[Collected data entries]
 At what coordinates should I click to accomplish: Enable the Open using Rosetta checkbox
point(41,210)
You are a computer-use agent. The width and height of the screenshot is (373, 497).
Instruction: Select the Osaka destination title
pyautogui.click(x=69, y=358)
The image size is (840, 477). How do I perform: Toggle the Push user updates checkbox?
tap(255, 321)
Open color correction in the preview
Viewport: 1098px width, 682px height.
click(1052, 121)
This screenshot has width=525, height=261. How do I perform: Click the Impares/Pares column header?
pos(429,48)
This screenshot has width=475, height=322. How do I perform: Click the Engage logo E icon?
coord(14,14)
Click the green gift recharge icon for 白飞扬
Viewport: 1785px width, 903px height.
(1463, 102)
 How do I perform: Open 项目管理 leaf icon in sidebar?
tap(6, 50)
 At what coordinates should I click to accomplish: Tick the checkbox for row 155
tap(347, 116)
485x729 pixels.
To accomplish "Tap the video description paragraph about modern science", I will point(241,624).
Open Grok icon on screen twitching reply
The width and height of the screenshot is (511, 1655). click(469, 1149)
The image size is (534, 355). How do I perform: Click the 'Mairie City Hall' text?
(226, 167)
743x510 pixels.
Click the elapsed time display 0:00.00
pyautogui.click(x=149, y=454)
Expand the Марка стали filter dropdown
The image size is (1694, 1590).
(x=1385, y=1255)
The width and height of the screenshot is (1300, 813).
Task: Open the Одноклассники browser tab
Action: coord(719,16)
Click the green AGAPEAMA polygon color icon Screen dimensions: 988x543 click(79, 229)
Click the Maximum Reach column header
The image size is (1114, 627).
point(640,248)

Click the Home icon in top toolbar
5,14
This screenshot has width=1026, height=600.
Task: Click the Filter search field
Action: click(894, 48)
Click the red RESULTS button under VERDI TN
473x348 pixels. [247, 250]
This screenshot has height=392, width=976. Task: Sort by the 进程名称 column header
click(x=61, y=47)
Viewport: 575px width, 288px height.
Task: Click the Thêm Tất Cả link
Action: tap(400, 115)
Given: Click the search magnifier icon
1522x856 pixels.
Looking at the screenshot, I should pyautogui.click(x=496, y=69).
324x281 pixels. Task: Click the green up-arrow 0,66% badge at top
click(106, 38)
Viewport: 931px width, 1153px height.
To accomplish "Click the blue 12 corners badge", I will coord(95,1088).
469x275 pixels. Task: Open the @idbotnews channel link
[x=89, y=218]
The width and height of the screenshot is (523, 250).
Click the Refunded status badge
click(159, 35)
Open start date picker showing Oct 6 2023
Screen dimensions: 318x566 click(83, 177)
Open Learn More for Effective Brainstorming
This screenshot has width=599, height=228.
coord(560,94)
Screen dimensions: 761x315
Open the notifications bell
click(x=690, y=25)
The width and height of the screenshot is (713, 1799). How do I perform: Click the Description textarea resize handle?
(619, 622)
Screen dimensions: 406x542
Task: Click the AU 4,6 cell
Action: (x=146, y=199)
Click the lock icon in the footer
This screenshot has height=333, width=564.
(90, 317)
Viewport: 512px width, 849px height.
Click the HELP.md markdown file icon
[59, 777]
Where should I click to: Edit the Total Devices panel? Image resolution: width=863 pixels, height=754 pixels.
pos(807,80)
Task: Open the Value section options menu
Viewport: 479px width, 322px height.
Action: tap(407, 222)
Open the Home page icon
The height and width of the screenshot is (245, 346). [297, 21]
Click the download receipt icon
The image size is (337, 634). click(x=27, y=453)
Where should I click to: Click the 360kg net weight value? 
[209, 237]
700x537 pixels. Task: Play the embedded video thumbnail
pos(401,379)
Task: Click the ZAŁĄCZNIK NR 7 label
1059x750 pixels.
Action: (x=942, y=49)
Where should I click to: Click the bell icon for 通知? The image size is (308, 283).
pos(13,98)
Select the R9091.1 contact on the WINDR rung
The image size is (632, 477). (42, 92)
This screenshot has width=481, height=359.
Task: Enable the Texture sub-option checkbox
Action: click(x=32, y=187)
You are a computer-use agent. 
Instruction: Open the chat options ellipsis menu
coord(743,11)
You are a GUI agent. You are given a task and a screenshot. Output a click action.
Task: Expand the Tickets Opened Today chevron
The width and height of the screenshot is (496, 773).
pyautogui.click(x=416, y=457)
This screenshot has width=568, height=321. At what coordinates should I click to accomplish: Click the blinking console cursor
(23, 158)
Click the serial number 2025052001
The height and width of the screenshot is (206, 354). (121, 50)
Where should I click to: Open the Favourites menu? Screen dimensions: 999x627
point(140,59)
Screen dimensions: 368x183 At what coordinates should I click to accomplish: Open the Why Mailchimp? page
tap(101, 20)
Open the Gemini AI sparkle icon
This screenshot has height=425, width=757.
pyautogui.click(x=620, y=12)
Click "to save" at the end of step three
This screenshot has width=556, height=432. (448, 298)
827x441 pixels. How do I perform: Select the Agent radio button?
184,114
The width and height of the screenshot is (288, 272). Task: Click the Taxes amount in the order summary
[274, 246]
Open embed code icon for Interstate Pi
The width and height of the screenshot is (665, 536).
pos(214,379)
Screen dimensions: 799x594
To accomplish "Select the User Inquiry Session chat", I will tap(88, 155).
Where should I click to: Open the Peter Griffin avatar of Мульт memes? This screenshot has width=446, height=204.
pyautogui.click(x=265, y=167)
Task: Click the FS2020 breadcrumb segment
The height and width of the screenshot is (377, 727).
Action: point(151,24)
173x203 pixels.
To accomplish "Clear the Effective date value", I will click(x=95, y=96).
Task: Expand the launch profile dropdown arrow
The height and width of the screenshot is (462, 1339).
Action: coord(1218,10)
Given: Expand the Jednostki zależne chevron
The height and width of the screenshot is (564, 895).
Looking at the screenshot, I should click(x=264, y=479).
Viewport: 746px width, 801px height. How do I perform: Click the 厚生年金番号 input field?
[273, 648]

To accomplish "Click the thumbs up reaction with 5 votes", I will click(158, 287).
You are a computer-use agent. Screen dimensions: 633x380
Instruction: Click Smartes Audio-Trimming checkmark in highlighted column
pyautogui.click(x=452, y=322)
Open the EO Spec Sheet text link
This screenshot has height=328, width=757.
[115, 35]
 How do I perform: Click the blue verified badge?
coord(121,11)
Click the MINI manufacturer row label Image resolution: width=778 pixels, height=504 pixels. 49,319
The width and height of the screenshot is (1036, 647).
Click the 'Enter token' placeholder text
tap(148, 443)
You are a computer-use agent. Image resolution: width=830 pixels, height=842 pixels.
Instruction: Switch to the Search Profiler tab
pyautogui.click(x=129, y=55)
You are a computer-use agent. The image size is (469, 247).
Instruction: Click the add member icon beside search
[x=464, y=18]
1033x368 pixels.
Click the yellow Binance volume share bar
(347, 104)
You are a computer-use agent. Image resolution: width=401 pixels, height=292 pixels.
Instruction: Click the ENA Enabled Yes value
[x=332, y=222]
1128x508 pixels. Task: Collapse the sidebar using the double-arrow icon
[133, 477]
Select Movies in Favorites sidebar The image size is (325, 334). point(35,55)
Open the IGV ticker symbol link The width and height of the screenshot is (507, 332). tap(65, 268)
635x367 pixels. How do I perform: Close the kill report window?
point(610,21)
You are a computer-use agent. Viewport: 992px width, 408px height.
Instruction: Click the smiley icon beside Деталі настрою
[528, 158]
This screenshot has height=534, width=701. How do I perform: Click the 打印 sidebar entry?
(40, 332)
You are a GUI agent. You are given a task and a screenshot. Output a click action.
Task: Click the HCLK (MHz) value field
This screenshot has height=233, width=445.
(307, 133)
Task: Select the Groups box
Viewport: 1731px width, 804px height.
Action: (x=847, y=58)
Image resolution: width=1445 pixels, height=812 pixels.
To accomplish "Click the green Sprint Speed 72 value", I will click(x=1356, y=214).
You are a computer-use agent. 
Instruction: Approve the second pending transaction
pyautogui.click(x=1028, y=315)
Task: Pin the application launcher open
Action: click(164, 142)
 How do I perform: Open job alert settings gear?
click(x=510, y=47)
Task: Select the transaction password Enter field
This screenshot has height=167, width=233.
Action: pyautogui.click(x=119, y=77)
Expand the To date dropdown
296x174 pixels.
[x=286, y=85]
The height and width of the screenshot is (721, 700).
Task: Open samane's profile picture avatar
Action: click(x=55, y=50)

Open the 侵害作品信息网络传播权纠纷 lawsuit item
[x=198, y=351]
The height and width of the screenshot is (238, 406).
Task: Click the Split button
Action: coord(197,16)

### Work to be completed:
Reprint exactly the lines above that start at the one with "How do I perform: Click the blue" and end at the one with "The width and height of the screenshot is (1036, 647).", keeping both and adding none.

### Answer box:
 How do I perform: Click the blue verified badge?
coord(121,11)
Click the MINI manufacturer row label Image resolution: width=778 pixels, height=504 pixels. 49,319
The width and height of the screenshot is (1036, 647).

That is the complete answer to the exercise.